◆ SELECTED EXCERPT ◆
════════════════════
Dans Paris (France, 2006), Christophe Honoré’s loose, Nouvelle Vague-inspired riff on J.D. Salinger’s Franny and Zooey was my most anticipated film of 2007—and the powers that be sure made me wait long enough to finally see it (an almost nonexistent theatrical release, then a delayed DVD release, etc, etc).  Happily, it didn’t disappoint despite my ceaselessly growing anticipation; indeed, far from it: in many ways it’s much more than I dared let myself hope for.

Split into two very distinct but intertwined storylines embodied by two brothers, we have Roman Duris as a transformed “Franny,” heart-sick and pitifully bundled up in his private, somewhat silly miseries, and Louis Garrel as “Zooey,” irresistibly, almost obnoxiously gregarious, prone to spouting ill-timed but well-meaning insight and advice.  Like in Salinger’s story, intricate family dynamics drive the film, as does the interplay within the cramped familial apartment, a much lived-in space perpetually echoing with memories and the ghosts of the past that hover in forgotten corners.  Perhaps it was because I was just starting Bachelard’s seminal The Poetics of Space when I watched this film that I was particularly attuned to the matter, but I can’t think of another film that comes near to Honoré’s precise depiction of how people act and interact within their most intimate spaces—particularly their homes—unashamedly lounging about in various states of undress, blissfully unaware of how any “objective analysis” would quickly reveal the ridiculousness of the little soap operas that unfold behind closed doors and drawn curtains.  It’s rather miraculous to behold, in a low-key way.
════════════════════
◆ GOALS ◆
• A. In one to three sentences, explain why the writer of the review had to wait so long to see Dans Paris.
• B. Reproduce word for word the passage of the review between "Dans Paris (France, 2006), Christophe" and "myself hope for.", inclusive.
Rely on the review and nothing else.

◆ PROVIDED RECORDS ◆
════════════════════
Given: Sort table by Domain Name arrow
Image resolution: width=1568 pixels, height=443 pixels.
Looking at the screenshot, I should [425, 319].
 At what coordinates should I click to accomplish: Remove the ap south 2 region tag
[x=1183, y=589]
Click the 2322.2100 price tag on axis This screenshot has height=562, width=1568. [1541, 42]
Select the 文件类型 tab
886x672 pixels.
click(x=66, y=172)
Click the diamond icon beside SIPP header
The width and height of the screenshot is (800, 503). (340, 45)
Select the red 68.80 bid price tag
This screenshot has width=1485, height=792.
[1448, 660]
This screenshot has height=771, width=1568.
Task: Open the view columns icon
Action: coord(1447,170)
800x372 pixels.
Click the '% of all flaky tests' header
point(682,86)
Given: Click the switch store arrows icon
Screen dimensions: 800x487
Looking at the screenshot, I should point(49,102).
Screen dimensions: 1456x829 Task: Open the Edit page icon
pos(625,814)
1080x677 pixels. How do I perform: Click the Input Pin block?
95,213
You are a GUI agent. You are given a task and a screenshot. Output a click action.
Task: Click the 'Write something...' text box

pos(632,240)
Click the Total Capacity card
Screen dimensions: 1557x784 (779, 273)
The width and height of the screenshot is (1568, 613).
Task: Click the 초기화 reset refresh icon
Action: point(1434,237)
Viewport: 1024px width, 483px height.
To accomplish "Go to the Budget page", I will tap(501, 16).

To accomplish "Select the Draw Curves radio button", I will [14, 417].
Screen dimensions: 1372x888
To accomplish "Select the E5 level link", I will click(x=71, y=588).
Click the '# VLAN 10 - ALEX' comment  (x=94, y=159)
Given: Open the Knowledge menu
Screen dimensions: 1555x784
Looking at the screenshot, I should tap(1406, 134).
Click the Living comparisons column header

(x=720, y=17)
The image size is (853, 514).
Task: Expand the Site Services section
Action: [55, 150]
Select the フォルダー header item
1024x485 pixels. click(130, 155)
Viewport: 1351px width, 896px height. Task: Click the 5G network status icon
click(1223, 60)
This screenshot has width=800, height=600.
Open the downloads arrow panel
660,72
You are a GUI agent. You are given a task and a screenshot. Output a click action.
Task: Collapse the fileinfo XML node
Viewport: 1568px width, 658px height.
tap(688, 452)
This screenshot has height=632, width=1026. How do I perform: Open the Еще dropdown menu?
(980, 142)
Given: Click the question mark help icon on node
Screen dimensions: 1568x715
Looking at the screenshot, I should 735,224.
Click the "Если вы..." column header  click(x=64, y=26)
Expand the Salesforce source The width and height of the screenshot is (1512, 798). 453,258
════════════════════
◆ WRITTEN ANSWERS ◆
• A. The film had an almost nonexistent theatrical release, and its DVD release was then delayed.

• B.
Dans Paris (France, 2006), Christophe Honoré’s loose, Nouvelle Vague-inspired riff on J.D. Salinger’s Franny and Zooey was my most anticipated film of 2007—and the powers that be sure made me wait long enough to finally see it (an almost nonexistent theatrical release, then a delayed DVD release, etc, etc).  Happily, it didn’t disappoint despite my ceaselessly growing anticipation; indeed, far from it: in many ways it’s much more than I dared let myself hope for.